===== THE RECORDS =====
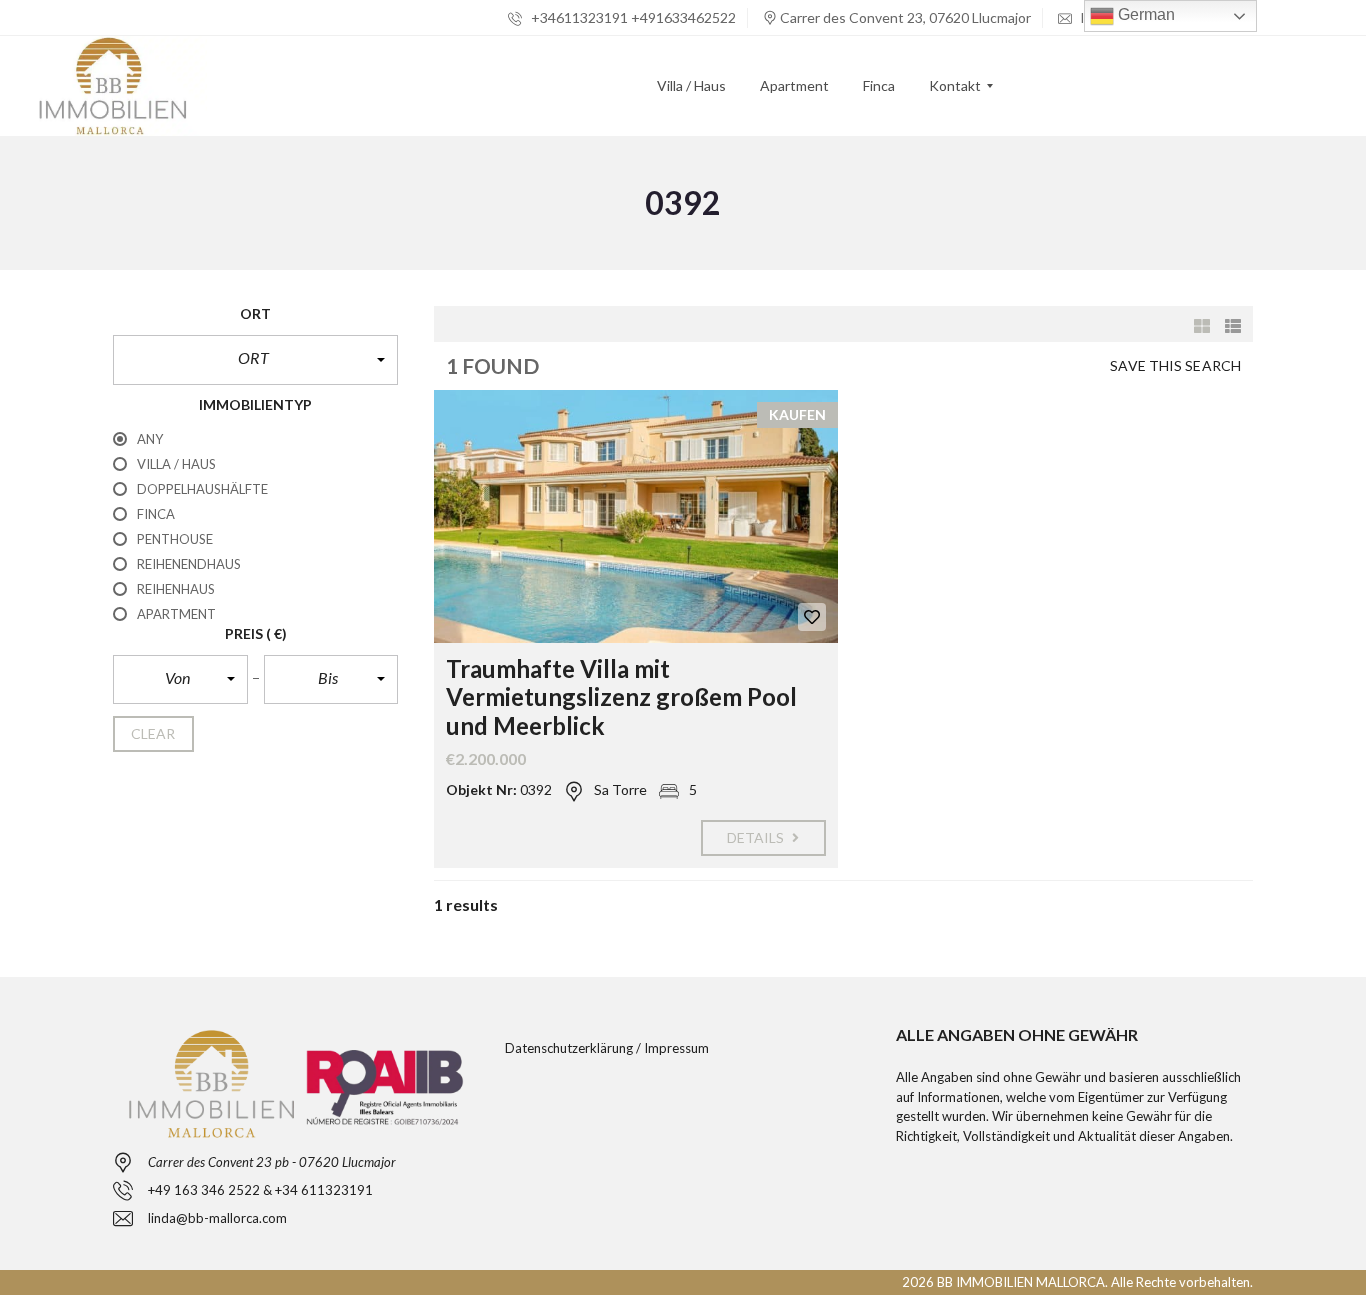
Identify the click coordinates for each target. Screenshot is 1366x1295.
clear (153, 733)
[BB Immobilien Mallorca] (112, 86)
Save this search (1175, 365)
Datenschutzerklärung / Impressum (607, 1048)
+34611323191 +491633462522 (632, 17)
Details (757, 837)
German (1144, 14)
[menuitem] (691, 86)
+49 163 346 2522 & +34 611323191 (260, 1190)
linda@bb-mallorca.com (217, 1218)
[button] (255, 360)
=====
* **WHAT IS EXPECTED**
Reproduce, word for word, every line starting at the line that contains "611323191 (260, 1190)" and ending with the final line of the entries.

* **ANSWER BOX**
+49 163 346 2522 & +34 611323191 (260, 1190)
linda@bb-mallorca.com (217, 1218)
[button] (255, 360)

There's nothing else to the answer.